%%
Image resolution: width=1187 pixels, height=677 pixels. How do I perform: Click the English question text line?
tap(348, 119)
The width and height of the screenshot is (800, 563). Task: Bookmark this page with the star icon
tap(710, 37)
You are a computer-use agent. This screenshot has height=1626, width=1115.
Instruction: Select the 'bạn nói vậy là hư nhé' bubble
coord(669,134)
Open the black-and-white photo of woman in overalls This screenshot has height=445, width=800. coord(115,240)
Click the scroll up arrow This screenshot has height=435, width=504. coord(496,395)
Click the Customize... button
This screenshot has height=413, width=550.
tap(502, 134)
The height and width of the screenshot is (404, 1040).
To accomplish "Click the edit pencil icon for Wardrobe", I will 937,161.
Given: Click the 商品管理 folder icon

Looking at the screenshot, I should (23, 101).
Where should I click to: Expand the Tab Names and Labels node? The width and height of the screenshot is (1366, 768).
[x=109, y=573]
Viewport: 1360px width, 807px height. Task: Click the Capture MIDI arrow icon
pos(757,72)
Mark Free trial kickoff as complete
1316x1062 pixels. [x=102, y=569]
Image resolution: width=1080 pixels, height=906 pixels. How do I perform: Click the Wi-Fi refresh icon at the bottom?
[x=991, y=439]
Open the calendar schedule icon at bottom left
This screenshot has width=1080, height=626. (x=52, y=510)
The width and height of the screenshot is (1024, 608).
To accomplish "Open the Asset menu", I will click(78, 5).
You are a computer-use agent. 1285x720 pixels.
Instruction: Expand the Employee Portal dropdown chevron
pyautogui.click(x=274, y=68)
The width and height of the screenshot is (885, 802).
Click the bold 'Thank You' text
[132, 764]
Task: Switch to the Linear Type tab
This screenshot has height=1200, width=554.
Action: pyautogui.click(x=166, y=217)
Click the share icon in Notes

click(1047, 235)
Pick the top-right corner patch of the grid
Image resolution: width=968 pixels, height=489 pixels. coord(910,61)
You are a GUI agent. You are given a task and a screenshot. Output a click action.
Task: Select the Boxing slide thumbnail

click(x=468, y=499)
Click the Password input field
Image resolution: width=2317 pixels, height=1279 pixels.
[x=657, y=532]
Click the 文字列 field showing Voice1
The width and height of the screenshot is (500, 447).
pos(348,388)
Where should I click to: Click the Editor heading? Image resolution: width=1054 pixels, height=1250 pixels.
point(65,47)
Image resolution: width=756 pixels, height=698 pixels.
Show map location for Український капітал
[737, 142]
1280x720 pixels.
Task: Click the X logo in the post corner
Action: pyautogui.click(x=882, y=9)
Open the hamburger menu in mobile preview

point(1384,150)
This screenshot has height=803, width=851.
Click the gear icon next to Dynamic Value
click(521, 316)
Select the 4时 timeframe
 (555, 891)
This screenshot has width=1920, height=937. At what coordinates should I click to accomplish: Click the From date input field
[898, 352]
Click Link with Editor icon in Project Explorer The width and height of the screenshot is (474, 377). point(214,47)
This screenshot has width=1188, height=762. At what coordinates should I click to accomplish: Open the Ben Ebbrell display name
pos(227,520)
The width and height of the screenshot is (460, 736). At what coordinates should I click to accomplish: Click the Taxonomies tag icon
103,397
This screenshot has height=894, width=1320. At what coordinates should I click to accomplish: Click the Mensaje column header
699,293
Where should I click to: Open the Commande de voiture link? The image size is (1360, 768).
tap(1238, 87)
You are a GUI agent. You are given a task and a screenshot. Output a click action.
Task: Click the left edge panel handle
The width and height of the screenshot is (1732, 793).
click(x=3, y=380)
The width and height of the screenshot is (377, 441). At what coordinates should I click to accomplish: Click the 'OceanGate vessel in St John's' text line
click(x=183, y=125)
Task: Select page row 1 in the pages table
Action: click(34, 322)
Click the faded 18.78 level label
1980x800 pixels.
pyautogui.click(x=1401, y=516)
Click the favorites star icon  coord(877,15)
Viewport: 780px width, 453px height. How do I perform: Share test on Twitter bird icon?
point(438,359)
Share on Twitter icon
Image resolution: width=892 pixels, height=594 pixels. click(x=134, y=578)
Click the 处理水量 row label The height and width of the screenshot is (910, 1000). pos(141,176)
%%
Repeat all of the material, exactly as it reads.

Image resolution: width=1187 pixels, height=677 pixels. How do I perform: Click the English question text line?
tap(348, 119)
The width and height of the screenshot is (800, 563). Task: Bookmark this page with the star icon
tap(710, 37)
You are a computer-use agent. This screenshot has height=1626, width=1115.
Instruction: Select the 'bạn nói vậy là hư nhé' bubble
coord(669,134)
Open the black-and-white photo of woman in overalls This screenshot has height=445, width=800. coord(115,240)
Click the scroll up arrow This screenshot has height=435, width=504. coord(496,395)
Click the Customize... button
This screenshot has height=413, width=550.
tap(502, 134)
The height and width of the screenshot is (404, 1040).
To accomplish "Click the edit pencil icon for Wardrobe", I will 937,161.
Given: Click the 商品管理 folder icon

Looking at the screenshot, I should (23, 101).
Where should I click to: Expand the Tab Names and Labels node? The width and height of the screenshot is (1366, 768).
[x=109, y=573]
Viewport: 1360px width, 807px height. Task: Click the Capture MIDI arrow icon
pos(757,72)
Mark Free trial kickoff as complete
1316x1062 pixels. [x=102, y=569]
Image resolution: width=1080 pixels, height=906 pixels. How do I perform: Click the Wi-Fi refresh icon at the bottom?
[x=991, y=439]
Open the calendar schedule icon at bottom left
This screenshot has width=1080, height=626. (x=52, y=510)
The width and height of the screenshot is (1024, 608).
To accomplish "Open the Asset menu", I will click(78, 5).
You are a computer-use agent. 1285x720 pixels.
Instruction: Expand the Employee Portal dropdown chevron
pyautogui.click(x=274, y=68)
The width and height of the screenshot is (885, 802).
Click the bold 'Thank You' text
[132, 764]
Task: Switch to the Linear Type tab
This screenshot has height=1200, width=554.
Action: pyautogui.click(x=166, y=217)
Click the share icon in Notes

click(1047, 235)
Pick the top-right corner patch of the grid
Image resolution: width=968 pixels, height=489 pixels. coord(910,61)
You are a GUI agent. You are given a task and a screenshot. Output a click action.
Task: Select the Boxing slide thumbnail

click(x=468, y=499)
Click the Password input field
Image resolution: width=2317 pixels, height=1279 pixels.
[x=657, y=532]
Click the 文字列 field showing Voice1
The width and height of the screenshot is (500, 447).
pos(348,388)
Where should I click to: Click the Editor heading? Image resolution: width=1054 pixels, height=1250 pixels.
point(65,47)
Image resolution: width=756 pixels, height=698 pixels.
Show map location for Український капітал
[737, 142]
1280x720 pixels.
Task: Click the X logo in the post corner
Action: pyautogui.click(x=882, y=9)
Open the hamburger menu in mobile preview

point(1384,150)
This screenshot has height=803, width=851.
Click the gear icon next to Dynamic Value
click(521, 316)
Select the 4时 timeframe
 (555, 891)
This screenshot has width=1920, height=937. At what coordinates should I click to accomplish: Click the From date input field
[898, 352]
Click Link with Editor icon in Project Explorer The width and height of the screenshot is (474, 377). point(214,47)
This screenshot has width=1188, height=762. At what coordinates should I click to accomplish: Open the Ben Ebbrell display name
pos(227,520)
The width and height of the screenshot is (460, 736). At what coordinates should I click to accomplish: Click the Taxonomies tag icon
103,397
This screenshot has height=894, width=1320. At what coordinates should I click to accomplish: Click the Mensaje column header
699,293
Where should I click to: Open the Commande de voiture link? The image size is (1360, 768).
tap(1238, 87)
You are a GUI agent. You are given a task and a screenshot. Output a click action.
Task: Click the left edge panel handle
The width and height of the screenshot is (1732, 793).
click(x=3, y=380)
The width and height of the screenshot is (377, 441). At what coordinates should I click to accomplish: Click the 'OceanGate vessel in St John's' text line
click(x=183, y=125)
Task: Select page row 1 in the pages table
Action: click(34, 322)
Click the faded 18.78 level label
1980x800 pixels.
pyautogui.click(x=1401, y=516)
Click the favorites star icon  coord(877,15)
Viewport: 780px width, 453px height. How do I perform: Share test on Twitter bird icon?
point(438,359)
Share on Twitter icon
Image resolution: width=892 pixels, height=594 pixels. click(x=134, y=578)
Click the 处理水量 row label The height and width of the screenshot is (910, 1000). pos(141,176)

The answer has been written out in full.